= WHAT IS BEING ASKED =
From the entries below, copy out all lines holding "target".

------------------------------

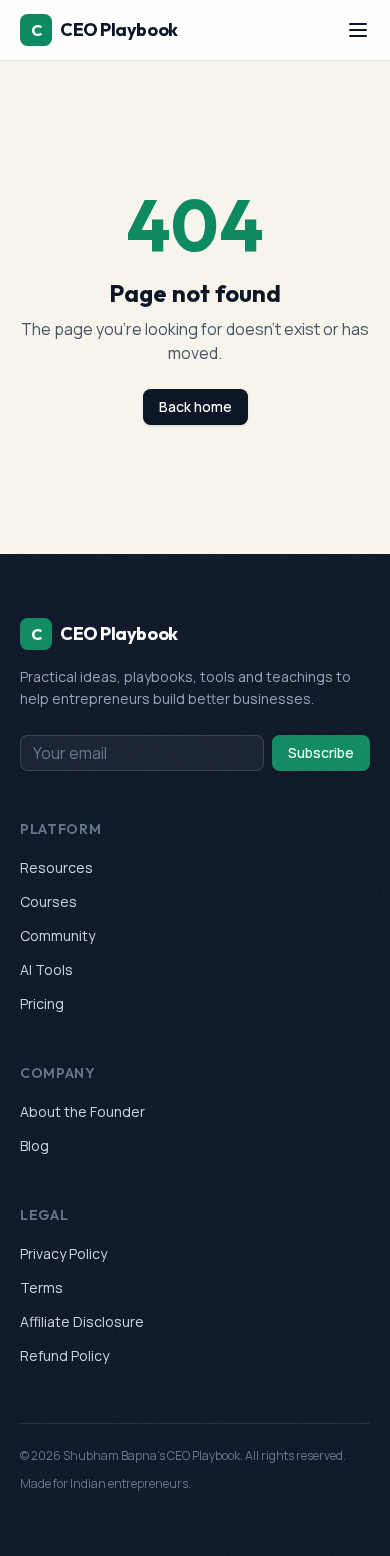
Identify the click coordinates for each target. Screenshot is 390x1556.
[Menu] (358, 30)
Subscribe (321, 752)
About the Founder (82, 1111)
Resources (56, 867)
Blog (34, 1145)
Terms (41, 1287)
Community (57, 935)
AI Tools (46, 969)
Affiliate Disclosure (82, 1321)
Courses (48, 901)
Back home (195, 406)
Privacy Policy (63, 1253)
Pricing (42, 1003)
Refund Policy (64, 1355)
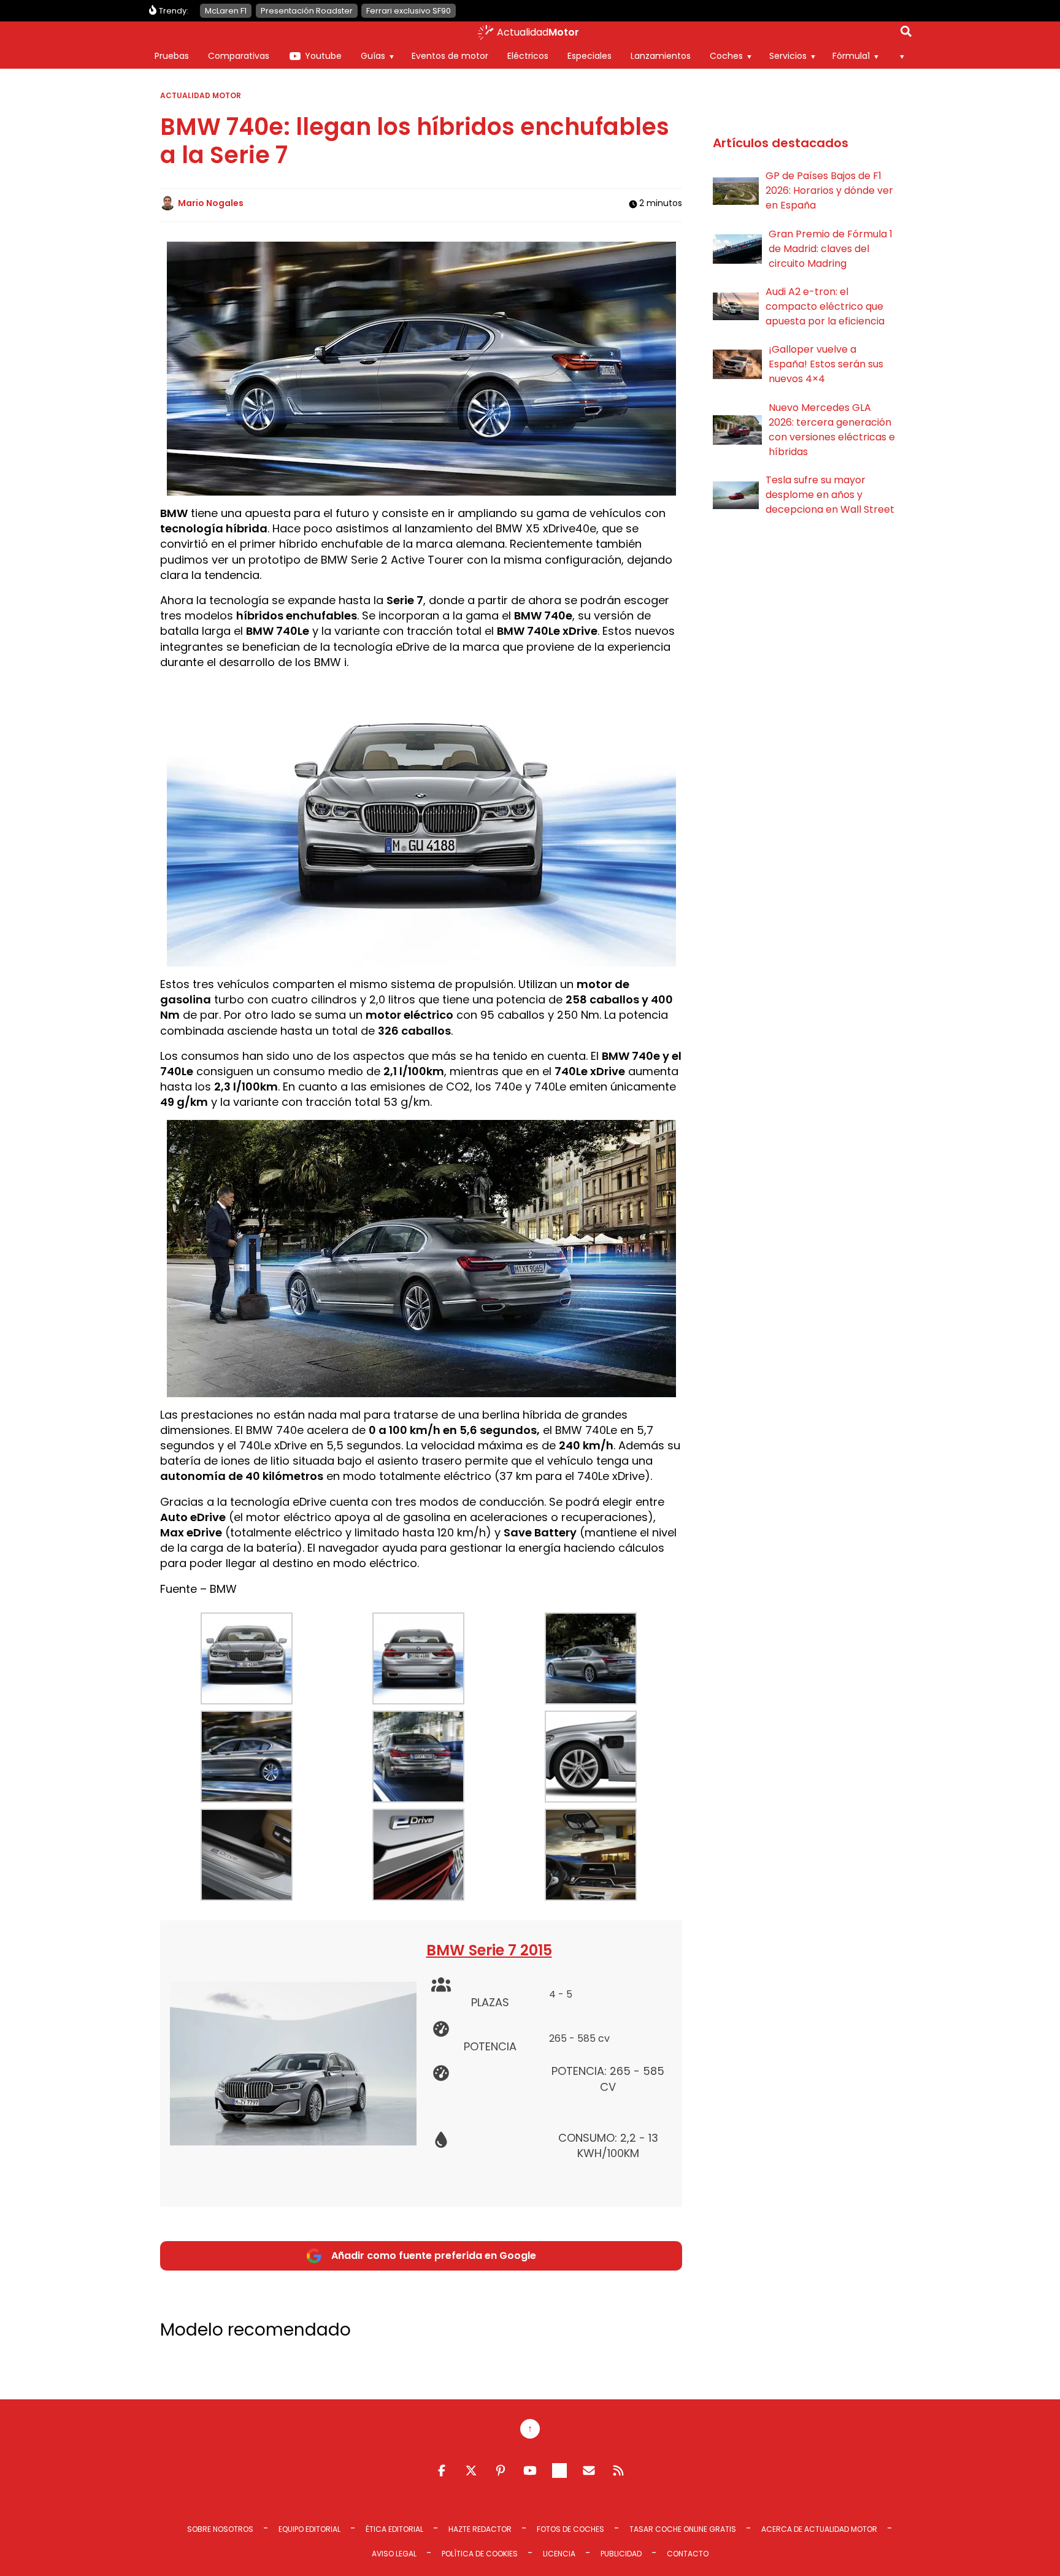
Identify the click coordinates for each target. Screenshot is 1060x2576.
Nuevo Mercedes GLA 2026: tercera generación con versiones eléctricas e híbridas (832, 430)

------------------------------

= REPLY =
Identify the click coordinates for each target. Screenshot is 390x1556.
Identify the click coordinates for each target. Screenshot is 1060x2576.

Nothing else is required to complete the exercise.